Thursday, August 14, 2008

Dirty Feet

Scripture:
"Simon Peter said to Him, "Lord, then wash not only my feet, but also my hands and my head." Jesus said to him, "He who has bathed needs only to wash his feet, his body is clean; and you are clean?" John 13:9-10

Observation:
Often times I struggle when I read the stories of Jesus. I don't struggle with believing them; my struggle is the application of them to my daily life. I often sit and wonder what is the lesson for me? This morning, however, is different. As I read this conversation between Jesus and Peter, I see the application quite clearly.

Application:
I am sure of my salvation. There are definitely times that I doubt it. I mean, I look at some of the things that I struggle with and wonder how I can feel that way. There are days I look to the heavens and the coldness in my heart makes the whole thing feel like a farce. There are moments when God goes silent and the deafness in my ears drives me to the point of abandoning the whole thing. But over time, I have come to understand the lesson that Jesus is teaching Peter in this passage. My salvation is set. It is secure. That said, I am also still walking through a fallen world, living in a fallen body. My feet will get dirty.

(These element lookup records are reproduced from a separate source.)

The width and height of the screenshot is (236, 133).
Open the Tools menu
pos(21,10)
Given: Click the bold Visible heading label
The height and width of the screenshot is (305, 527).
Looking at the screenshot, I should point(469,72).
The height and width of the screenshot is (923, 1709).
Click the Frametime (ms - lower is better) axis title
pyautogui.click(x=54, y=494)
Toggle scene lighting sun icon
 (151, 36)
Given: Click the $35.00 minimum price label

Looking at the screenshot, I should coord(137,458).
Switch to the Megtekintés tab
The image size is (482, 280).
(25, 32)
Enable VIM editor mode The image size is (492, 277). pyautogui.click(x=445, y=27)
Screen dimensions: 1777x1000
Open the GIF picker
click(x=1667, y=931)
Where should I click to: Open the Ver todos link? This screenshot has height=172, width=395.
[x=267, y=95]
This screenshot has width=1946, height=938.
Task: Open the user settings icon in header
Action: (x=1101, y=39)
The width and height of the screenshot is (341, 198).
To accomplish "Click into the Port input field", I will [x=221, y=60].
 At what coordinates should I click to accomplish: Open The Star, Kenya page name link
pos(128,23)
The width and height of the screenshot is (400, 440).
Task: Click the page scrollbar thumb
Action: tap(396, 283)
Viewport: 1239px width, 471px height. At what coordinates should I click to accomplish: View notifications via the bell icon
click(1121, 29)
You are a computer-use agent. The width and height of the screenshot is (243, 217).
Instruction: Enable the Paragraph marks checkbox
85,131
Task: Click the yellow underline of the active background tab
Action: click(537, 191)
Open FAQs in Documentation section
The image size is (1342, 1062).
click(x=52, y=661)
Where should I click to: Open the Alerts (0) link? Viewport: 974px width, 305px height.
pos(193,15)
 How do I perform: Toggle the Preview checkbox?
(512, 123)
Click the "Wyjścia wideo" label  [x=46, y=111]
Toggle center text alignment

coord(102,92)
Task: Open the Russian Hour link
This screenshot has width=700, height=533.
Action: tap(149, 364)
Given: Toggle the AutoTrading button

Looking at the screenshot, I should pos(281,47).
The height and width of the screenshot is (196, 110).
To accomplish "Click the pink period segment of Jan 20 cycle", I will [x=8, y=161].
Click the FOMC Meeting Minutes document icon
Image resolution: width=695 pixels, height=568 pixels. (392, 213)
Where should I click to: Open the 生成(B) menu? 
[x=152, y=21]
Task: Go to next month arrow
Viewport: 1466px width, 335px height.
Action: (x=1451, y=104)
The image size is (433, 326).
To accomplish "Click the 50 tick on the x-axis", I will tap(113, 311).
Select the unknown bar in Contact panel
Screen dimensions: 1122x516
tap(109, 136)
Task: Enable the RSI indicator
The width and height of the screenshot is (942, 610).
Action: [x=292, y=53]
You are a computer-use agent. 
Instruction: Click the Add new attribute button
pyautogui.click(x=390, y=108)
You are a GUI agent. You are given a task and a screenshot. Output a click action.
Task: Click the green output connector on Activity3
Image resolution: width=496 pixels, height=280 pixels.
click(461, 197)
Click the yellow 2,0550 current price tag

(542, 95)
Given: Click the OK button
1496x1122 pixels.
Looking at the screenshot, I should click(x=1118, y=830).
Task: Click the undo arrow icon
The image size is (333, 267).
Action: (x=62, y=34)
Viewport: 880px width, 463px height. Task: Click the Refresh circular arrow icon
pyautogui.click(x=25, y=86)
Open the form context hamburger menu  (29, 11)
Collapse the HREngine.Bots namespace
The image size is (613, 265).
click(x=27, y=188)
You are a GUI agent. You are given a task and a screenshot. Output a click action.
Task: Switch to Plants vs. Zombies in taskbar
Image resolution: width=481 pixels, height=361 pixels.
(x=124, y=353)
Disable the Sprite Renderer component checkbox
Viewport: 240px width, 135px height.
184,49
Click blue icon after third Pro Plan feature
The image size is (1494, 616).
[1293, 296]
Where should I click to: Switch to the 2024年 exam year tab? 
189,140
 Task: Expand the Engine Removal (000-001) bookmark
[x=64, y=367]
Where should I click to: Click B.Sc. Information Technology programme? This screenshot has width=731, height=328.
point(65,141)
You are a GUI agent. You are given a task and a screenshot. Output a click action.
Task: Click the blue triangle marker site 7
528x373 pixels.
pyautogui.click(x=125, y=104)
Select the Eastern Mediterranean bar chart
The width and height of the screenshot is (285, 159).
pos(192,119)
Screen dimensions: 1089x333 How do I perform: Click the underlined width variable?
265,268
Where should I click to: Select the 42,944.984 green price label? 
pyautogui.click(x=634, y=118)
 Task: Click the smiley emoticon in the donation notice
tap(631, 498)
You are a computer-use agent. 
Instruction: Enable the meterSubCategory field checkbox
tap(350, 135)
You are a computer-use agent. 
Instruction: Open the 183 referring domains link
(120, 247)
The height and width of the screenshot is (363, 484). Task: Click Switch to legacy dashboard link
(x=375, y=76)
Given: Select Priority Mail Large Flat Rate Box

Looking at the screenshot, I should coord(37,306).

Seasons of doubt, struggle, and coldness will come. I am going to sin. I am going to lose my way. I will blow it more times than I can count. In those moments, I often run to God feeling like I need a total do over. I need to be cleaned from head to toe. Then the most amazing thing happens. Jesus gently reminds me, you are clean bro. You're clean.

Prayer:
There is no way that I can process the level of grace that You provide to me. I look at how I treat my wife and kids and it honestly makes me doubt that You could possibly have the patience with me that Your scripture teaches me that You have. I need Your help in understanding my standing with You. I pray that you open the eyes of my heart to see clearly the level of grace that has been poured out on me. In moments of failure, I pray that you allow the voice of my Savior and Shepherd to ring in my ears, "You are clean Jason. Your feet are a little dirty, but I can take care of that." I pray that you also allow a full measure of that grace to pour over into my relationships with others. Help me to walk as You walked. To love as You loved. To forgive as You forgave. In all these things, help me to walk before You in purity of deed, and absolute in mission.